- _WHAT TO PRODUCE_:
Please repeat every line of the listing below, requests included, but shift each coordinate in the answers by adding 17 to it. Leave the pictures out of your reply.

- _THE INPUT_:
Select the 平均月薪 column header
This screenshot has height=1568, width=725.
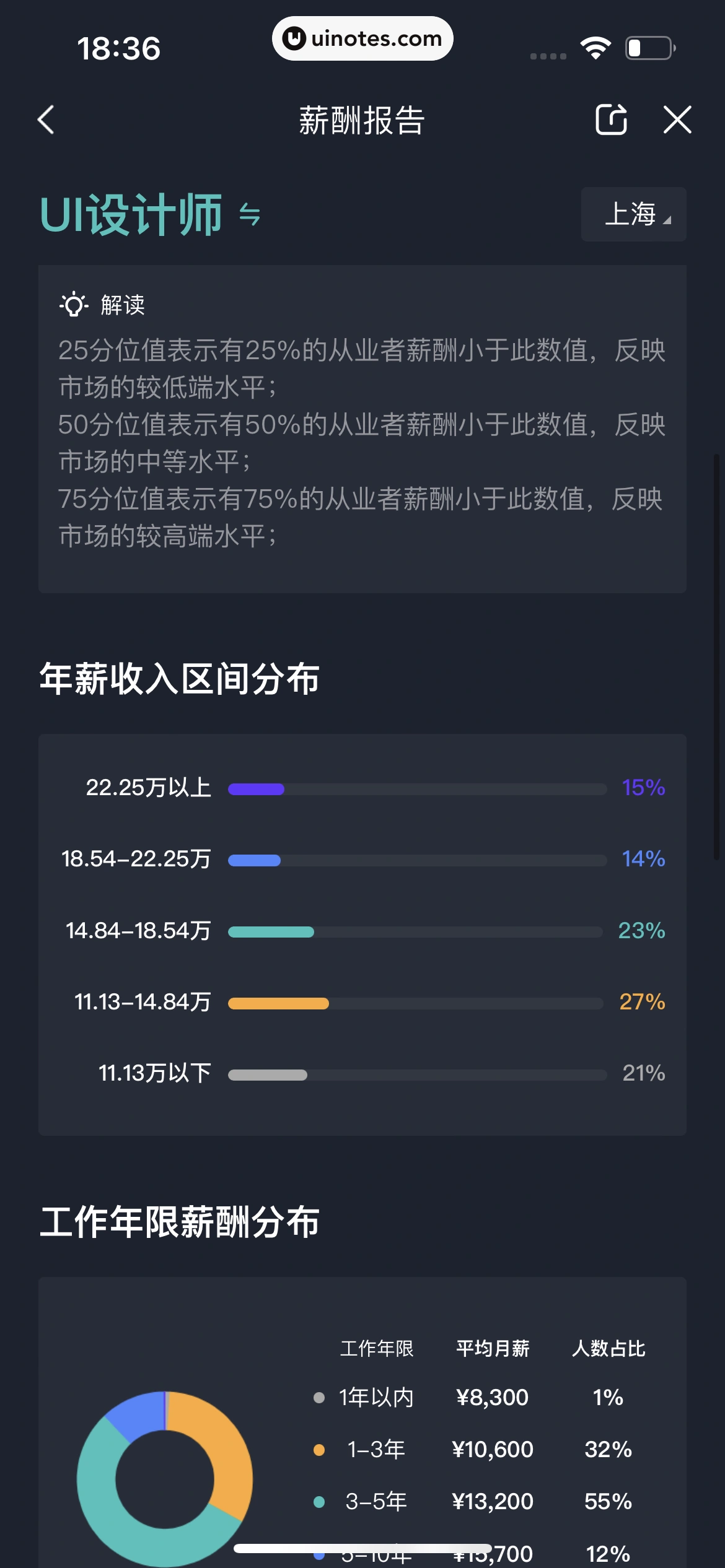pyautogui.click(x=492, y=1348)
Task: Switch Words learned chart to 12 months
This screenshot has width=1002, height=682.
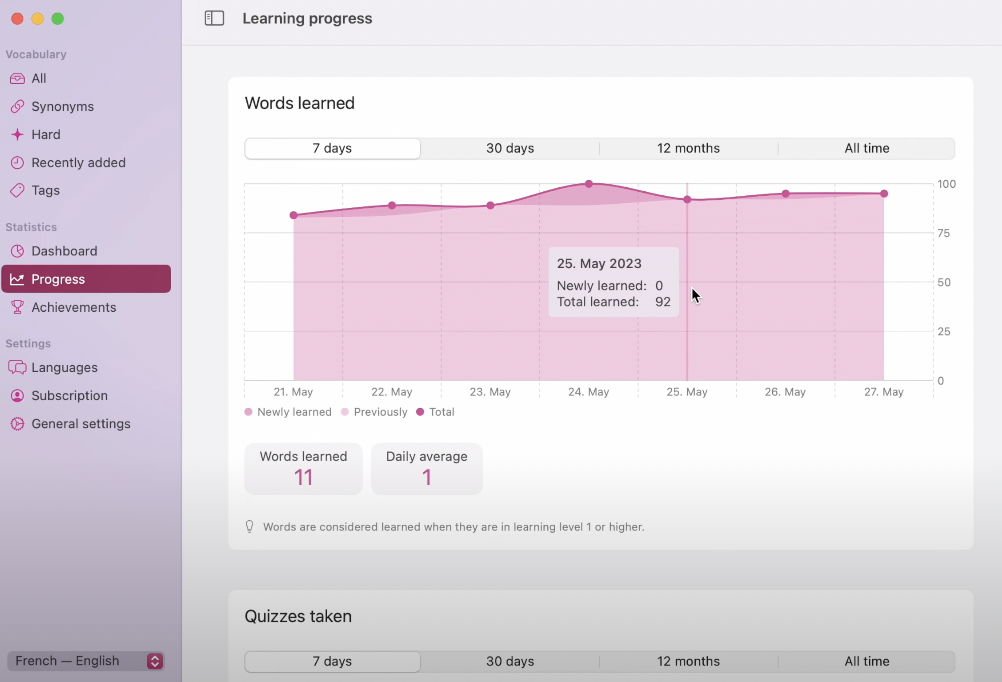Action: (688, 148)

- _EXERCISE OUTPUT_:
Select the 平均月薪 column header
This screenshot has height=1568, width=725.
pyautogui.click(x=509, y=1365)
Task: Switch Words learned chart to 12 months
This screenshot has width=1002, height=682.
Action: (705, 165)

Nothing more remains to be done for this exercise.